What is needed is a verbatim copy of the data, minus the pictures.

[Dataset entries]
BEGIN

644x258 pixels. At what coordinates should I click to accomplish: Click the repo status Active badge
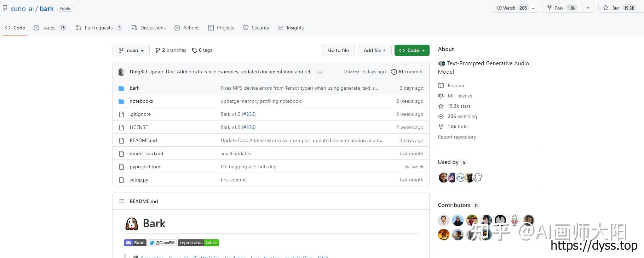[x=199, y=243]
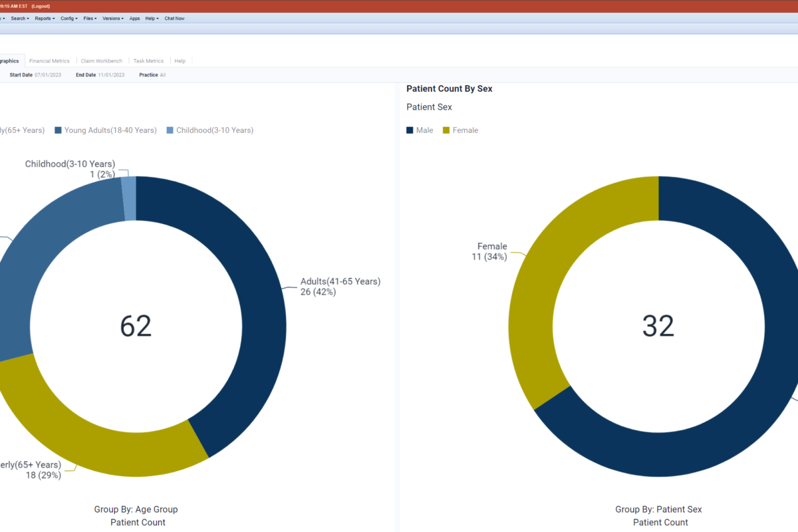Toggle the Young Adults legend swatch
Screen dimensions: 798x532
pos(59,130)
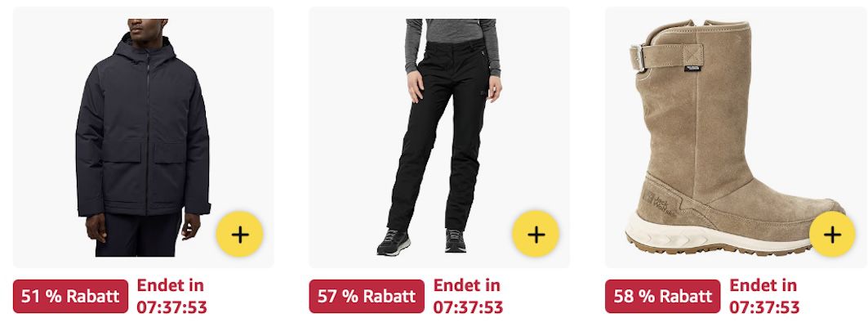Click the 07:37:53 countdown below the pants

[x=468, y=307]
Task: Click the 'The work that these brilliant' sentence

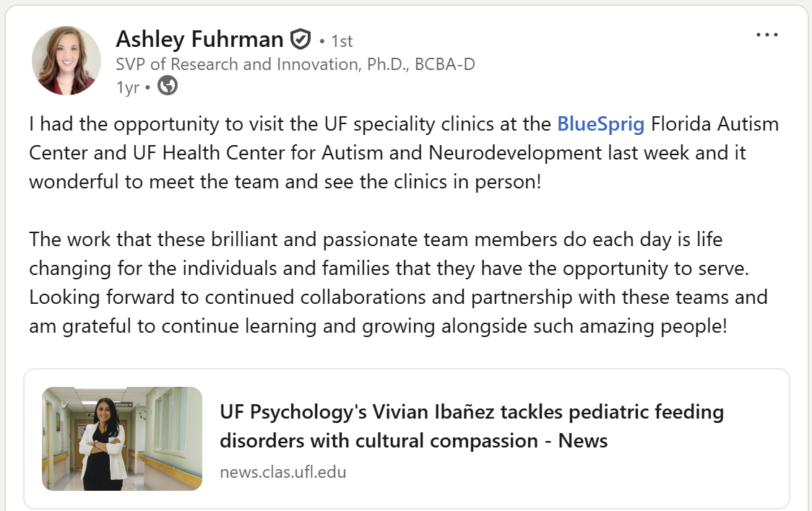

END

## Answer to this exercise
644x258 pixels. At what coordinates should I click to accomplish: Click the repo status Active badge
[x=199, y=243]
Toggle the Young Adults legend swatch
Screen dimensions: 798x532
pos(59,130)
Click the 07:37:53 countdown below the pants

[x=468, y=307]
Task: Click the 'The work that these brilliant' sentence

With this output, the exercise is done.